**Work instructions:** Print every line below without adding or leaving out a single word.

Dataset entries:
*** Begin section ***

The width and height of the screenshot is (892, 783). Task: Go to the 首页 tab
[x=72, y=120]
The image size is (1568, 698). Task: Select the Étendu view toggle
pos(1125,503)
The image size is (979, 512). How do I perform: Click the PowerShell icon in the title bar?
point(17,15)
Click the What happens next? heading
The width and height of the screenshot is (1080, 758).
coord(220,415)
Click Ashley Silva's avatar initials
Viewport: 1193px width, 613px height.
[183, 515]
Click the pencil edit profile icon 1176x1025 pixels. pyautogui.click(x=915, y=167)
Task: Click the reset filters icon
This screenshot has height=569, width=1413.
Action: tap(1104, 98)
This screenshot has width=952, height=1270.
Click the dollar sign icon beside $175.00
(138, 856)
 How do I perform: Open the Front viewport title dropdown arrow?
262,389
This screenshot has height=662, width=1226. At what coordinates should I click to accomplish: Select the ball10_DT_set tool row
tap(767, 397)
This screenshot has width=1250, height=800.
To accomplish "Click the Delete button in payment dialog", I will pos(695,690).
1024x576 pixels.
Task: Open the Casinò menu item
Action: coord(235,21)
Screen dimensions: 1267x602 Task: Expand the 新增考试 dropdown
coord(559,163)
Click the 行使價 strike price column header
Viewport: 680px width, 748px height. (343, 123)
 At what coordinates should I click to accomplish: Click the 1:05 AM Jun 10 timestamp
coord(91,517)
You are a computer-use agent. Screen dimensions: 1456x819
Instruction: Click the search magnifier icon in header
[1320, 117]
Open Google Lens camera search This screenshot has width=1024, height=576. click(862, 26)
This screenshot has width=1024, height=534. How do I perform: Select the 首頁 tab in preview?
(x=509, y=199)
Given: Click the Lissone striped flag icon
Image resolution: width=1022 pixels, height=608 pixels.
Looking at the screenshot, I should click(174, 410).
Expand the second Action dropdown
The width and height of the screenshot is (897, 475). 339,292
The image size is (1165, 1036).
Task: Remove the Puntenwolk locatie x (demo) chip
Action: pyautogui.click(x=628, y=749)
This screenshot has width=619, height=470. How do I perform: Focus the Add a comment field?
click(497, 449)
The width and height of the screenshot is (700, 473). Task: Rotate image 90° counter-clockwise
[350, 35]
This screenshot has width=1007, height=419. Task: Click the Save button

*** End section ***

**Result below:**
The width and height of the screenshot is (892, 783). Task: Go to the 首页 tab
[x=72, y=120]
The image size is (1568, 698). Task: Select the Étendu view toggle
pos(1125,503)
The image size is (979, 512). How do I perform: Click the PowerShell icon in the title bar?
point(17,15)
Click the What happens next? heading
The width and height of the screenshot is (1080, 758).
coord(220,415)
Click Ashley Silva's avatar initials
Viewport: 1193px width, 613px height.
[183, 515]
Click the pencil edit profile icon 1176x1025 pixels. pyautogui.click(x=915, y=167)
Task: Click the reset filters icon
This screenshot has height=569, width=1413.
Action: tap(1104, 98)
This screenshot has width=952, height=1270.
Click the dollar sign icon beside $175.00
(138, 856)
 How do I perform: Open the Front viewport title dropdown arrow?
262,389
This screenshot has height=662, width=1226. At what coordinates should I click to accomplish: Select the ball10_DT_set tool row
tap(767, 397)
This screenshot has width=1250, height=800.
To accomplish "Click the Delete button in payment dialog", I will pos(695,690).
1024x576 pixels.
Task: Open the Casinò menu item
Action: coord(235,21)
Screen dimensions: 1267x602 Task: Expand the 新增考试 dropdown
coord(559,163)
Click the 行使價 strike price column header
Viewport: 680px width, 748px height. (343, 123)
 At what coordinates should I click to accomplish: Click the 1:05 AM Jun 10 timestamp
coord(91,517)
You are a computer-use agent. Screen dimensions: 1456x819
Instruction: Click the search magnifier icon in header
[1320, 117]
Open Google Lens camera search This screenshot has width=1024, height=576. click(862, 26)
This screenshot has width=1024, height=534. How do I perform: Select the 首頁 tab in preview?
(x=509, y=199)
Given: Click the Lissone striped flag icon
Image resolution: width=1022 pixels, height=608 pixels.
Looking at the screenshot, I should click(174, 410).
Expand the second Action dropdown
The width and height of the screenshot is (897, 475). 339,292
The image size is (1165, 1036).
Task: Remove the Puntenwolk locatie x (demo) chip
Action: pyautogui.click(x=628, y=749)
This screenshot has width=619, height=470. How do I perform: Focus the Add a comment field?
click(497, 449)
The width and height of the screenshot is (700, 473). Task: Rotate image 90° counter-clockwise
[350, 35]
This screenshot has width=1007, height=419. Task: Click the Save button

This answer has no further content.